Tuesday, November 17, 2020

Baked Alaska

 Hi  

Way back in the nineteen sixties, the dessert Bombe Baked Alaska was THE dessert for the times.  It was always brought to a table where there were no less than four people.  A big dessert for a group.

When I was in New Plymouth a few weeks back, I went to Area 41 restaurant and on the menu was Bombe Baked Alaska.  And it was in individual portions!  I was so excited.

Baked Alaska is a tower of ice cream, with a biscuit base, covered completely in meringue and finished off in the oven ... and the ice cream doesn't melt! 

The Baked Alaska came to my table, had alcohol poured onto it, and then it was lit.  I felt so spoilt..



Sunday, November 15, 2020

TYPIST IN CHARGE

 Hi there

I've decided that, maybe once a month, I'm going to do portions of my biography for you, in regards to my working as a typist (typist, what's that, I hear you say?  Hehehe).   Each portion will be looooong, compared to previous entries.  Here we go - 




TYPIST IN CHARGE

In December 1960 I trotted shyly behind Mum to an interview for the position of Trainee Typist at the Department of Education Head Office, Government Buildings, Wellington. I was sixteen.  Mum did all the talking, and she got the position - oh wait, no!! It was me who got it. The pay was 15 pounds ( $30) per fortnight.

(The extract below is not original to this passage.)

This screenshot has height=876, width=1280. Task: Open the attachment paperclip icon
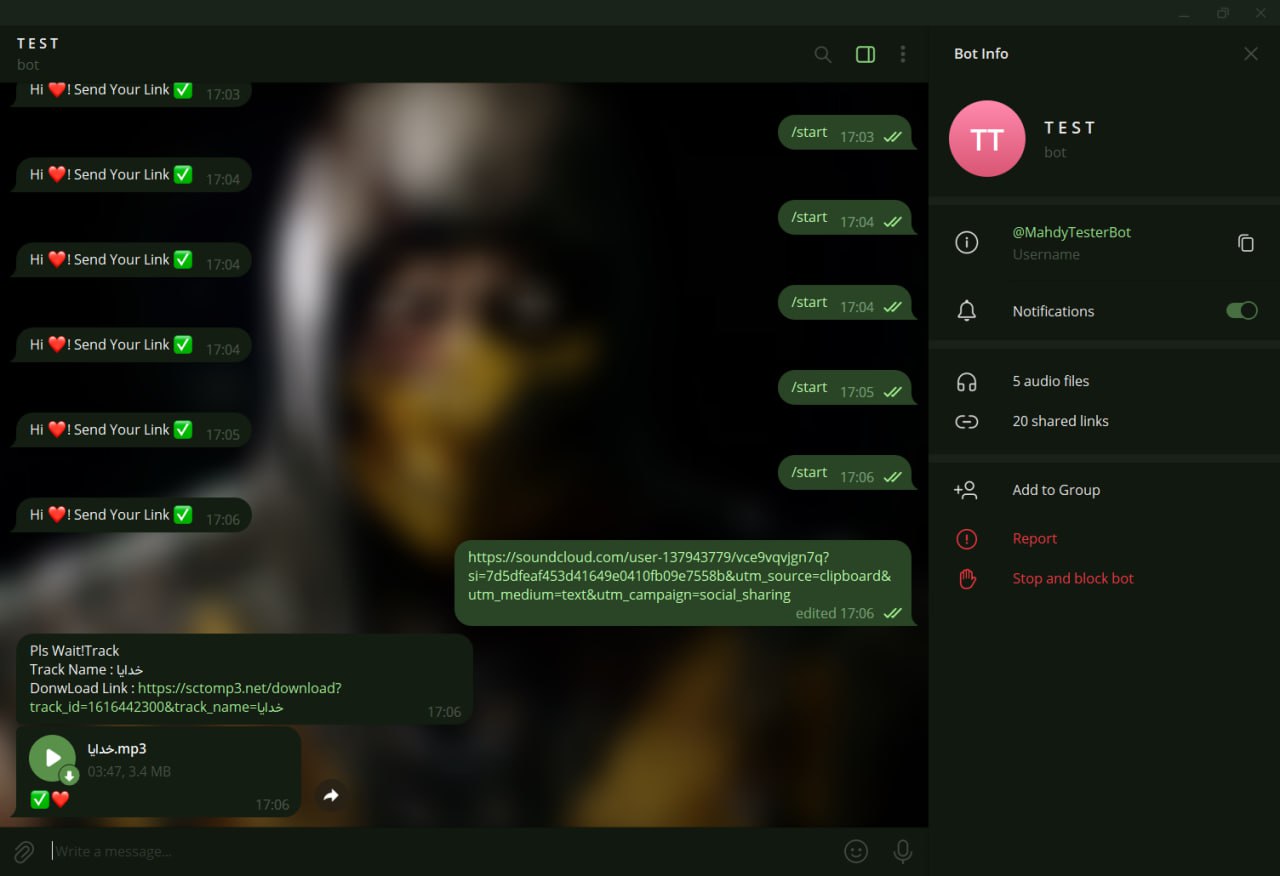click(24, 852)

On the day I started work, the elderly Supervising Typist-In-Charge, Miss Dorothy Hopkins - the woman who'd interviewed me - had in the meantime recycled herself and was starting back as a basic typist. The typing pool (Room 305) housed ten of us. 

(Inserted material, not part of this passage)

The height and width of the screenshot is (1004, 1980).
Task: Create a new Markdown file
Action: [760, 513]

My first day was not a success.  At Wellington East Girls' College, my manual Imperial typewriter had a short carriage.  At the Department of Education, the carriage (the contraption that holds the roller for the paper) was a long one.  I was bad at sums and to try and do mathematical equations to exactly centre the heading of a letter in the middle of a page, on a long carriage machine, was beyond me.  My waste basket overflowed by 10 am.  By lunch-time I had secreted half the overflow away to be disposed of in the bin of the ladies' room at Kircaldie & Stains Department Store.  The other half was burned in the sanitary disposal unit at work.

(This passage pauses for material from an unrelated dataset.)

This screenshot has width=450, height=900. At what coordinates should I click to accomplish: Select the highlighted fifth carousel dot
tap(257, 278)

How did it go?" Mum asked that evening..."

" Um.. Fred, the liftman is nice," I said. .  "Oh, and Miss Hopkins told me about how there used to be a porter come around every morning to light the fireplace.  And during the war, the typists would sit around the heat holding up used pages of carbon paper so as the carbon would re-melt because it was difficult to buy any more ..."

  Mrs Rowley, Typist-In-Charge of the pool, checked my work.  Most of it was returned as a redo.  I am grateful the woman put up with me.  She nurtured me, stood by me, even when I threw a mini tantrum because I'd spelt the word 'alcohol' wrong on fifteen individually typed copycat letters.  I had followed an officer's spelling.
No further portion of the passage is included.